▸ **Work task**: Complete, exact copies of all entries are needed.

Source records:
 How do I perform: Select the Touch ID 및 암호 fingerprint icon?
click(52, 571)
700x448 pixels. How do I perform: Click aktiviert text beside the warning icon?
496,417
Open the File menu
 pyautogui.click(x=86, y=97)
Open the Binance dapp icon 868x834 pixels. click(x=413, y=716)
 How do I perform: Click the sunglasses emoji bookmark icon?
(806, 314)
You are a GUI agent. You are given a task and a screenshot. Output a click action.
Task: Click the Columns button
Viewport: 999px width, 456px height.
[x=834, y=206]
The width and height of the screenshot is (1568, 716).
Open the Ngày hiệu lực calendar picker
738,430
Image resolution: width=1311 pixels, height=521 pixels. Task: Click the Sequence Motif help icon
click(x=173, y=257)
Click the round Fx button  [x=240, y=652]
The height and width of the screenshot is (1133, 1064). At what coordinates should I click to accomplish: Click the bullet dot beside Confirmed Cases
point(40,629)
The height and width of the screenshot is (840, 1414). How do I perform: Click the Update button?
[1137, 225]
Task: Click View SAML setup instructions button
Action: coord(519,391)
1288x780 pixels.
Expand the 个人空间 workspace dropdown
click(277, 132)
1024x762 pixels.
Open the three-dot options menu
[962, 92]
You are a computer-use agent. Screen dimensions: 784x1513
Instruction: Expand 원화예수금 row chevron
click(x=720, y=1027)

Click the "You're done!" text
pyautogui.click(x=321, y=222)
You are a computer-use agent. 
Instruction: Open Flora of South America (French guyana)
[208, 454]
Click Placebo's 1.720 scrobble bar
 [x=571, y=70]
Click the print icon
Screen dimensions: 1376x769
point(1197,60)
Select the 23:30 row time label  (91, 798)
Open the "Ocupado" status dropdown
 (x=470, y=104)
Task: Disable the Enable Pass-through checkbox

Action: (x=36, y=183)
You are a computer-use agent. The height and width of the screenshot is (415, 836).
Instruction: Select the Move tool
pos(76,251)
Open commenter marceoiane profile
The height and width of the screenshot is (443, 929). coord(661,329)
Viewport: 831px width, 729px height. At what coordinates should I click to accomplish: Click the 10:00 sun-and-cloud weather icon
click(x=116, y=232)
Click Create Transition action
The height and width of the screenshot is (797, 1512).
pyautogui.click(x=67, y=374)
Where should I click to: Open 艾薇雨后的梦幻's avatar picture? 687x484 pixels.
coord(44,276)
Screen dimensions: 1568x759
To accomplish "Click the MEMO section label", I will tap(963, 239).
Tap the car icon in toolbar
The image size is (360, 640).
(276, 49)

▸ **Problem solution**:
 How do I perform: Select the Touch ID 및 암호 fingerprint icon?
click(52, 571)
700x448 pixels. How do I perform: Click aktiviert text beside the warning icon?
496,417
Open the File menu
 pyautogui.click(x=86, y=97)
Open the Binance dapp icon 868x834 pixels. click(x=413, y=716)
 How do I perform: Click the sunglasses emoji bookmark icon?
(806, 314)
You are a GUI agent. You are given a task and a screenshot. Output a click action.
Task: Click the Columns button
Viewport: 999px width, 456px height.
[x=834, y=206]
The width and height of the screenshot is (1568, 716).
Open the Ngày hiệu lực calendar picker
738,430
Image resolution: width=1311 pixels, height=521 pixels. Task: Click the Sequence Motif help icon
click(x=173, y=257)
Click the round Fx button  [x=240, y=652]
The height and width of the screenshot is (1133, 1064). At what coordinates should I click to accomplish: Click the bullet dot beside Confirmed Cases
point(40,629)
The height and width of the screenshot is (840, 1414). How do I perform: Click the Update button?
[1137, 225]
Task: Click View SAML setup instructions button
Action: coord(519,391)
1288x780 pixels.
Expand the 个人空间 workspace dropdown
click(277, 132)
1024x762 pixels.
Open the three-dot options menu
[962, 92]
You are a computer-use agent. Screen dimensions: 784x1513
Instruction: Expand 원화예수금 row chevron
click(x=720, y=1027)

Click the "You're done!" text
pyautogui.click(x=321, y=222)
You are a computer-use agent. 
Instruction: Open Flora of South America (French guyana)
[208, 454]
Click Placebo's 1.720 scrobble bar
 [x=571, y=70]
Click the print icon
Screen dimensions: 1376x769
point(1197,60)
Select the 23:30 row time label  (91, 798)
Open the "Ocupado" status dropdown
 (x=470, y=104)
Task: Disable the Enable Pass-through checkbox

Action: (x=36, y=183)
You are a computer-use agent. The height and width of the screenshot is (415, 836).
Instruction: Select the Move tool
pos(76,251)
Open commenter marceoiane profile
The height and width of the screenshot is (443, 929). coord(661,329)
Viewport: 831px width, 729px height. At what coordinates should I click to accomplish: Click the 10:00 sun-and-cloud weather icon
click(x=116, y=232)
Click Create Transition action
The height and width of the screenshot is (797, 1512).
pyautogui.click(x=67, y=374)
Where should I click to: Open 艾薇雨后的梦幻's avatar picture? 687x484 pixels.
coord(44,276)
Screen dimensions: 1568x759
To accomplish "Click the MEMO section label", I will tap(963, 239).
Tap the car icon in toolbar
The image size is (360, 640).
(276, 49)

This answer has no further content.